Strona:Helena Mniszek-Powojenni tom 1.pdf/104

Ta strona została przepisana.

— No, cóż miałem robić?... Dla mnie jednego za ciężko, a ty, córeczko, nie możesz tyle brać na swoje siły.
— Mogę i nigdy nie narzekam. Jestem zdrowa! Nie trzeba było ojcu zezwalać na taki układ. Ja nie chcę.
— No niechby choć przez zimę zastąpił ciebie, duszko. Może potem Bóg da, Wacek wróci...
Dada zadrżała i przybladła. Poczem nagle fala krwi buchnęła jej do twarzy zalewając policzki jaskrawą krasą. Zrobiło jej się żal i wstyd za siebie, przed samą sobą, że gdy Tur wymienił imię Wacka, w tej samej chwili ogarnęło ją przerażenie... i nagle, w ślad za niem szalone uczucie swobody i niemal radości, że... nie wróci.

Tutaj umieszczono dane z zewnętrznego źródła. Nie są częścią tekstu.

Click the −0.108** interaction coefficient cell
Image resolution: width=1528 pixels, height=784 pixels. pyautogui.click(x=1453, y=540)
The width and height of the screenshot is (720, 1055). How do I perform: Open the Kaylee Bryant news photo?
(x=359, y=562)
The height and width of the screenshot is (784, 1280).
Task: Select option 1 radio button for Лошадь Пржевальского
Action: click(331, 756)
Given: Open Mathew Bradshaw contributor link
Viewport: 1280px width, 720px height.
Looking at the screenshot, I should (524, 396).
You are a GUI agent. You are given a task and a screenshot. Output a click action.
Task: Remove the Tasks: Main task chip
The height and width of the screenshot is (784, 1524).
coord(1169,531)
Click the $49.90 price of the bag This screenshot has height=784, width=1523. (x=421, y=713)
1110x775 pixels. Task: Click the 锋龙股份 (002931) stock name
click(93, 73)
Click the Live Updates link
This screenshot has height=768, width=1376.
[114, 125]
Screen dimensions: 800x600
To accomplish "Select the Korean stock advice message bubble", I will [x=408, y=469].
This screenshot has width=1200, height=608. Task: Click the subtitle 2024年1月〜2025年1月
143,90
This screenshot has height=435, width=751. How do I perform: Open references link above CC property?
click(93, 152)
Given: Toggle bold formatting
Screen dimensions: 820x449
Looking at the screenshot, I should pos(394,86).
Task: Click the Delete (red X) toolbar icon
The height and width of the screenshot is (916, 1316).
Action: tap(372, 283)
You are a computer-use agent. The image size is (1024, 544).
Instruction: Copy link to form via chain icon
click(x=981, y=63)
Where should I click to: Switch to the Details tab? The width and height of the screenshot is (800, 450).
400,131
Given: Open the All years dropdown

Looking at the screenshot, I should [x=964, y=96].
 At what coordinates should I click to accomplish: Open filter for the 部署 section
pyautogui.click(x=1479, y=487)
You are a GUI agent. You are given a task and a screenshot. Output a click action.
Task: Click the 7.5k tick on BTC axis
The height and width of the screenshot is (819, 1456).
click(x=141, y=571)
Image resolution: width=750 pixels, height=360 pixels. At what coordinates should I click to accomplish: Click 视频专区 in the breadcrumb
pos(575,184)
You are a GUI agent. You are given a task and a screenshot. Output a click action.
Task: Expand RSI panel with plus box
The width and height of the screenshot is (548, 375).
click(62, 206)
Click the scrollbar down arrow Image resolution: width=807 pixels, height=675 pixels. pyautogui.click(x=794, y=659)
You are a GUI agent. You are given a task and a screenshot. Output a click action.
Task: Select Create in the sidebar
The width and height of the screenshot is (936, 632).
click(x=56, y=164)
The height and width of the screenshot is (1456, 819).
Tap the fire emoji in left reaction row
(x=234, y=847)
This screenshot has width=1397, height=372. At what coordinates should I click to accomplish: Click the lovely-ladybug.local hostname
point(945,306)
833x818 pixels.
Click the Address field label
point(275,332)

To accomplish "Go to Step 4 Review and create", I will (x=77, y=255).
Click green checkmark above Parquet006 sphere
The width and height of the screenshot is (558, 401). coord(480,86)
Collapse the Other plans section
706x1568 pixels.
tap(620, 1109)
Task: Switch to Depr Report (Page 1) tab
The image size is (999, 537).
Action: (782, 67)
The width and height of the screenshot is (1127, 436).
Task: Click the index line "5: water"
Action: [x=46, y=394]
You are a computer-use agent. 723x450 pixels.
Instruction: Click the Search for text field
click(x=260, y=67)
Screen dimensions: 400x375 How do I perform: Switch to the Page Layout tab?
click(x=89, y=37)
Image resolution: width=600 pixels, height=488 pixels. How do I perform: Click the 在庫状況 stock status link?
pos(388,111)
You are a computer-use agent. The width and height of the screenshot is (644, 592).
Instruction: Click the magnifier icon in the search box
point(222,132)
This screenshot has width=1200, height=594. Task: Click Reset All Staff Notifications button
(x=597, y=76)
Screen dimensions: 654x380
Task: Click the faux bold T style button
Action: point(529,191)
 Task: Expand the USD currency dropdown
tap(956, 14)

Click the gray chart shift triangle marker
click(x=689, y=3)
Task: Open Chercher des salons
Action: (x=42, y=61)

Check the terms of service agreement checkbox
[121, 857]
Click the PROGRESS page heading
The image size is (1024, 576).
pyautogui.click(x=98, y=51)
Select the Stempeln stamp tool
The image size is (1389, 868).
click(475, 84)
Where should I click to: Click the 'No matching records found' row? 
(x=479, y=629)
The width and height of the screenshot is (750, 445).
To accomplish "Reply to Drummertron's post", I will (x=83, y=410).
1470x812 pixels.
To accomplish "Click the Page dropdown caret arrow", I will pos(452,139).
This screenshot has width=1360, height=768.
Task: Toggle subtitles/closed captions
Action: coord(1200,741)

Wstyd i żal zdusił w niej wszystko inne. Płomień przeleciał przez jej twarz smagłą. Zacięła usta, ale wnet podniosła głowę i rzekła dumnie.
— Ja sama dam radę z obchodem lasu. Nie chcę pomocy Zięby! Ojciec niech sobie odpocznie choć przez czas trwania tych śniegów nawalnych. Mnie one nie szkodzą, a las to moja największa przyjemność. —
Chciała powiedzieć — pociecha w smutku i tęsknocie, lecz żal jei się zrobiło starego. Był dla niej dobry, delikatny, umiała to ocenić.
Na drugi dzień Zięba przyjechał znowu. Przywiózł z poczty paczkę z książkami. Dada rozpakowując znalazła książki ciekawe i odczuła łatwo, że Strzełecki przysłał je wyłącznie dla niej. Nie były odpowiednie dla Tura. Ale gajowy znalazł i dla siebie właściwe dzieła i trochę pism illustrowanych, które go najwięcej ucieszyły. W przesyłce były także pieniądze, pożyczone przez Tura na drogę Strzełeckiemu.
Dada prosiła leśnika, aby jej w obowiązkach nie wyręczał, bowiem ona sama odpowiada za porządek w lesie i niczyjej pomocy nie życzy sobie wcale.
Leśnik zły i zmartwiony zapytał ironicznie:
— I dokądże to pani będzie tak harować na Sarnach, całe życie?